**Data provided**
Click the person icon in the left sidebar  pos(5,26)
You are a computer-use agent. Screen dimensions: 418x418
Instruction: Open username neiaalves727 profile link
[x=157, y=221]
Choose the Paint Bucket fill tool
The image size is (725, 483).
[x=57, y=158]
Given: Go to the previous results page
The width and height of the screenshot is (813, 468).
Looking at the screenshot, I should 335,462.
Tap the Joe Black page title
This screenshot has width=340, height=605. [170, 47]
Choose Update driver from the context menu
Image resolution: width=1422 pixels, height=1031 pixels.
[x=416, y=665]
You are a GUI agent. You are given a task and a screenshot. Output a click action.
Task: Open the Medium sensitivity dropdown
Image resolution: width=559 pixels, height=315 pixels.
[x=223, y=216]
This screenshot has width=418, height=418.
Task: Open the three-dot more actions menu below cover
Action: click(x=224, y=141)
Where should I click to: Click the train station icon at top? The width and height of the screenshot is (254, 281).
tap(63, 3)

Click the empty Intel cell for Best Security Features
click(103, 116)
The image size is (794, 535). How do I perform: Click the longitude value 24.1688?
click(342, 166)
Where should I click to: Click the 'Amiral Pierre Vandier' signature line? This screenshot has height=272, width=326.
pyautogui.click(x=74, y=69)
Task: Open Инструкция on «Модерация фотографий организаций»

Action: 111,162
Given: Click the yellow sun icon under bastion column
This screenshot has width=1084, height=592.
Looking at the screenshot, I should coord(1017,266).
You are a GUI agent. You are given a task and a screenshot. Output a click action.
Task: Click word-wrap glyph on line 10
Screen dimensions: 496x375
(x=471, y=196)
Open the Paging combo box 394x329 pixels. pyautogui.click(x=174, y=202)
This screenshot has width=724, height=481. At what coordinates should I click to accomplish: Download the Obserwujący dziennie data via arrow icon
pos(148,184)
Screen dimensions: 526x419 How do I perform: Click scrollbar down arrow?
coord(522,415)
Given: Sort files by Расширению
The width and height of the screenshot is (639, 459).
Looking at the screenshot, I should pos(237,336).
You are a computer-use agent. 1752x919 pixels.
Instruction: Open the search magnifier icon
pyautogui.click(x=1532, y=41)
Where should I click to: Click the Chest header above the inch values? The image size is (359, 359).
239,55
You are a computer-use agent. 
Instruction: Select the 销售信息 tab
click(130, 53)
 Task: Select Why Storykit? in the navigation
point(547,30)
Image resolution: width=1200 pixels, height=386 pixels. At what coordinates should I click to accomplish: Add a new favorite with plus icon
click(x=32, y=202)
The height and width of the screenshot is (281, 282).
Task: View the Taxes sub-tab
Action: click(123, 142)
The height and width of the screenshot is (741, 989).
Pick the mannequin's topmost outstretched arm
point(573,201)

**Stated exercise**
Set down, without any change, the lines of the records from the one containing "You are a computer-use agent. 1752x919" through the end of the records, including both.

**Answer for the task**
You are a computer-use agent. 1752x919 pixels.
Instruction: Open the search magnifier icon
pyautogui.click(x=1532, y=41)
Where should I click to: Click the Chest header above the inch values? The image size is (359, 359).
239,55
You are a computer-use agent. 
Instruction: Select the 销售信息 tab
click(130, 53)
 Task: Select Why Storykit? in the navigation
point(547,30)
Image resolution: width=1200 pixels, height=386 pixels. At what coordinates should I click to accomplish: Add a new favorite with plus icon
click(x=32, y=202)
The height and width of the screenshot is (281, 282).
Task: View the Taxes sub-tab
Action: click(123, 142)
The height and width of the screenshot is (741, 989).
Pick the mannequin's topmost outstretched arm
point(573,201)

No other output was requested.